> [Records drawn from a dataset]

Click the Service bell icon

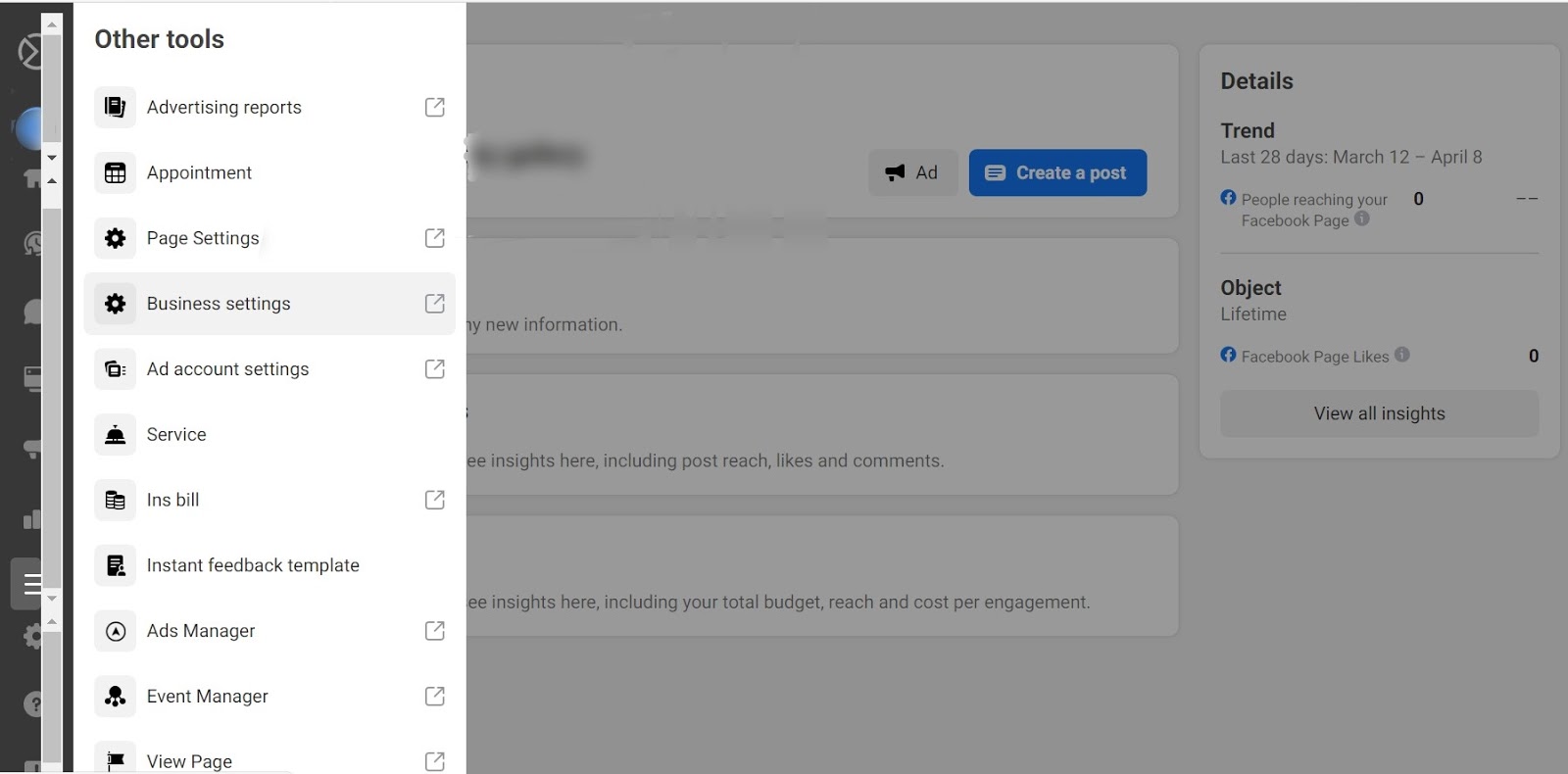point(115,435)
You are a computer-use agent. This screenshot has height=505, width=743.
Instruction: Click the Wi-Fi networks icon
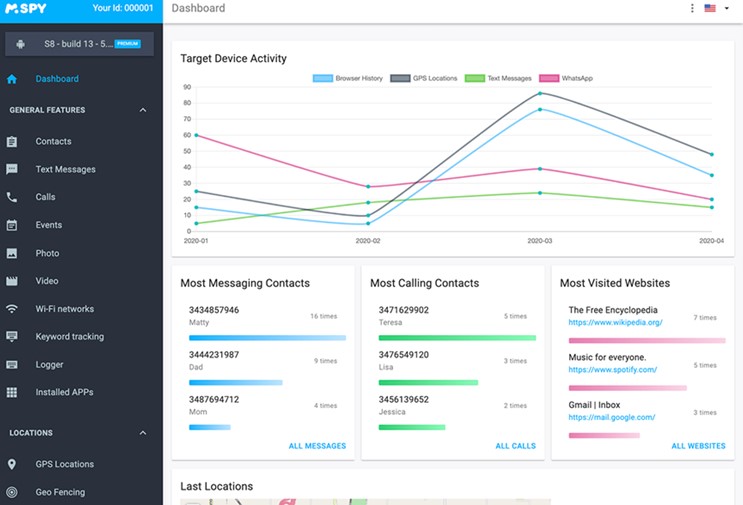click(x=12, y=309)
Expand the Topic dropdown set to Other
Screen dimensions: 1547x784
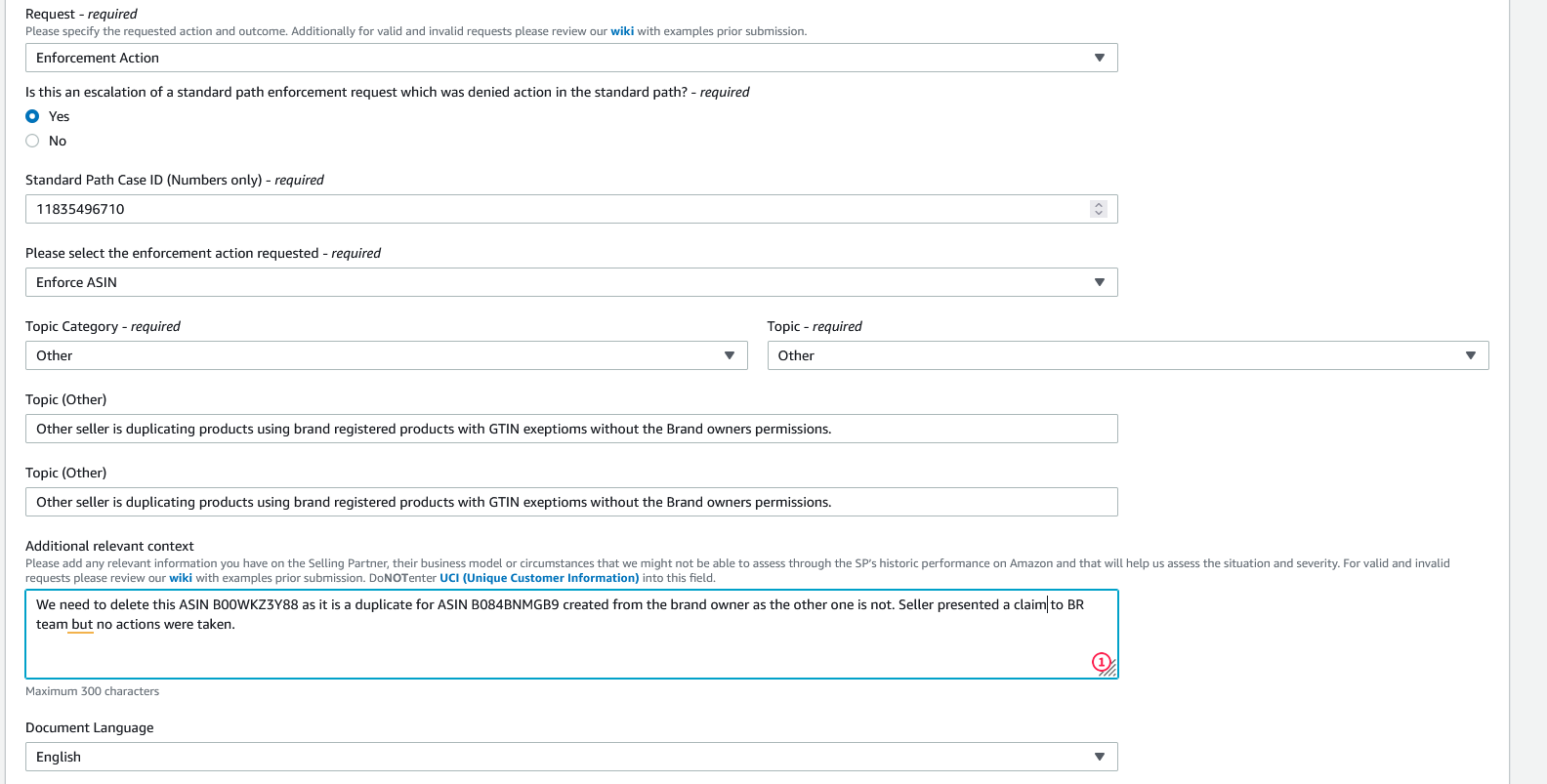(x=1127, y=355)
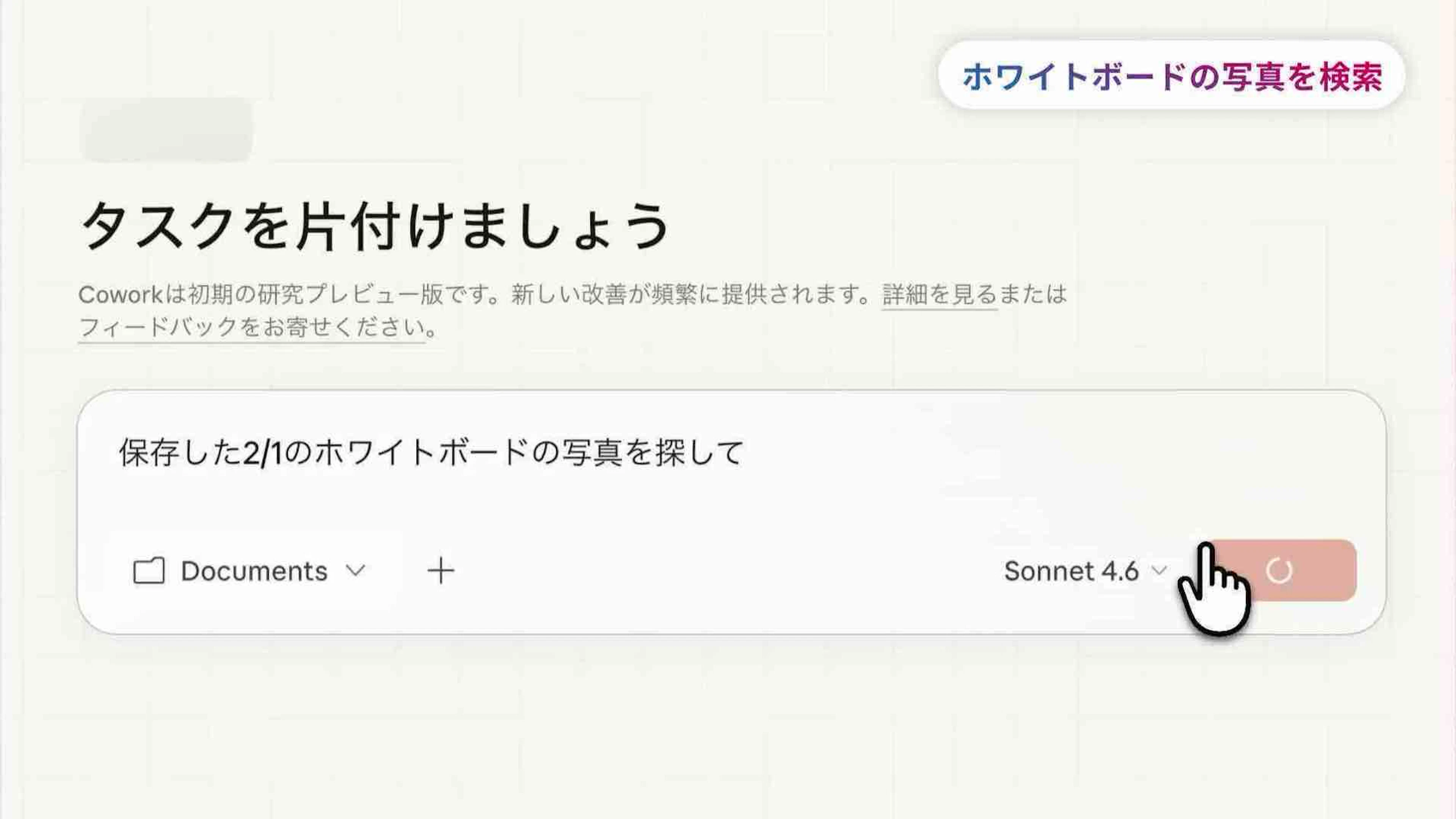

> [Exercise details] Begin with the line that contains "You are a computer-use" and repeat every line through the end of the data, exactly and only those lines, leaving out the pictures.

> [Task answer]
You are a computer-use agent. This screenshot has height=505, width=743.
Instruction: Click the Wi-Fi networks icon
click(x=12, y=309)
Expand the Topic dropdown set to Other
Screen dimensions: 1547x784
(x=1127, y=355)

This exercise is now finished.